Who bears the burden of producing evidence of efficiencies? The proposal encourages the merging parties to make their efficiency submissions (including supporting documents) to an agency at an early stage of its review of the transaction. This would facilitate an accurate and serious assessment of the nature, probability, and magnitude of the claimed efficiencies and their likely effect on the competitive performance of the relevant market.
Under the staff proposal, however, efficiencies would not be part of the government’s prima facie case. Rather, the parties would bear the burden of producing evidence of competitively relevant efficiencies in seeking to rebut a presumption of likely anticompetitive effect. Given the information disparity between the agency and the parties with respect to efficiency claims, this burden of production is entirely reasonable. It also is generally consistent with existing merger law.(4) For several reasons, the proposal also concludes that the parties’ efficiencies evidence should not be subject to a “clear and convincing” standard. First, efficiencies evidence to rebut a showing of likely anticompetitive effect should not be held to a higher standard of proof than the elements of the case demonstrating a likely anticompetitive effect. Second, “clear and convincing” is technically a burden of persuasion standard, and we fully recognize that the burden of persuasion as to whether a transaction is likely to lessen competition remains with the government.
Must the efficiencies be merger specific? Phrased differently, must the proposed merger be the least restrictive way of achieving the claimed efficiencies? To answer this question correctly, we must understand why we ask it. We thought it important to step back and ask what Congress meant when it said that Section 7 was intended to arrest anticompetitive tendencies in their incipiency. We found that courts have contrasted a likely future with the merger to a likely future without the merger to assess a merger’s likely competitive effects. The critical focus, therefore, is what is likely to happen if the merger occurs as compared to what is likely to happen if the merger does not occur.

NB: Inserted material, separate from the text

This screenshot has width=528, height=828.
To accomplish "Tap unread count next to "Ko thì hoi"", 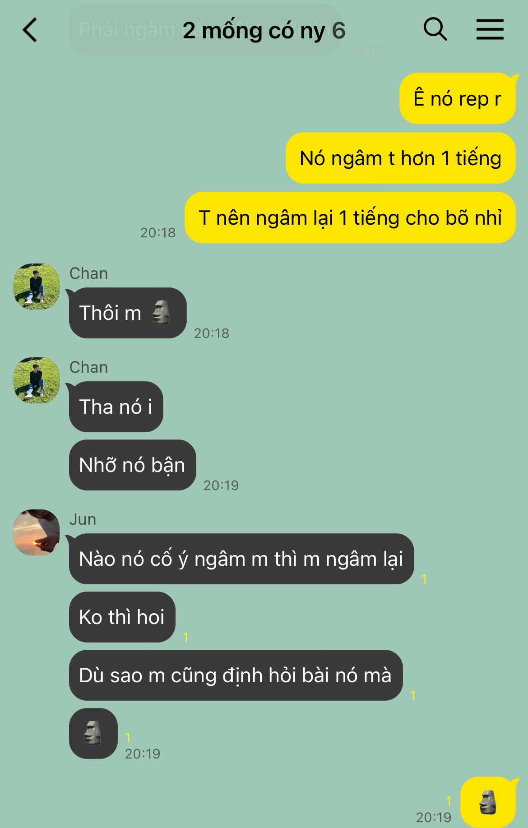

This should logically be the test for determining which efficiencies are cognizable as well. Under our proposal, the agency should not consider procompetitive efficiencies that likely would occur even without the proposed merger. For example, assume that one of the two firms likely would achieve equivalent efficiencies unilaterally. Such efficiencies should not be considered as procompetitive benefits of the merger, since they would be part of the probable future without the merger. Similarly, if the parties could obtain comparable efficiencies through licensing and, without exception, the industry practice is to do so, such efficiencies likely would occur without the merger and should not be considered a procompetitive benefit of the transaction. Thus, our proposal would reject efficiency claims if there were a significantly less restrictive means of achieving comparable efficiencies, and it would be practicable and feasible as a business matter to do so.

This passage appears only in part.